Account flagged as "high-risk": Rare for web design, but if it happens, Stripe will email asking for documents (LLC formation papers, business address proof). Send them, you'll be cleared in 1-3 days.
Sudden hold: If a major client disputes a large charge, Stripe might hold equivalent funds. Resolve the dispute, the hold lifts.
1099-K threshold: As of 2024, Stripe sends you a 1099-K for >$5,000 in payments. Make sure your CPA knows.
A 60-day Stripe checkup
Once you've been live for 60 days, audit:
- Failed payment rate — should be <5%/mo. Higher = update your "card on file" reminder cadence.
- Refund rate — should be <2% of revenue. Higher = client onboarding issue.
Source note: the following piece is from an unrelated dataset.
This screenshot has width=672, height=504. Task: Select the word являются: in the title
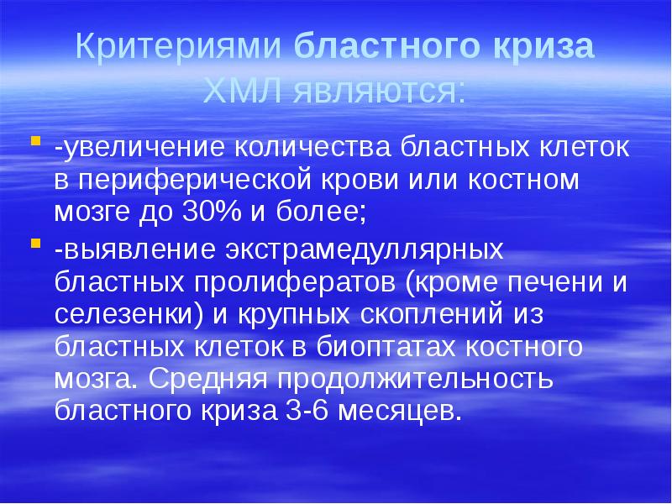click(377, 87)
- Chargeback rate — should be <0.5%. Higher = Stripe will warn you.
- ACH adoption — % of clients on bank vs. card. Push higher over time.
- Subscription churn — see in Sigma reports or basic dashboard. Tracks who left.
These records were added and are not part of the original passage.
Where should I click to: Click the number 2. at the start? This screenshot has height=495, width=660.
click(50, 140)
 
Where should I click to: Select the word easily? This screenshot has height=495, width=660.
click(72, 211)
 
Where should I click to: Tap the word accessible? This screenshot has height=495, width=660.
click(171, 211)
Spend 15 min a month on this. Most issues you can fix before they compound.
The "I'm not technical" exception
If even reading the above made you anxious — all you really need on day 1 is:
- Sign up for Stripe
- Create one product: "Website Subscription — Growth — $197/mo recurring"
- Click "Create payment link"
- Send the link to your first client
- Stripe handles literally everything else automatically
The rest of this doc is optimization. Don't let perfect be the enemy of "I have a paying client."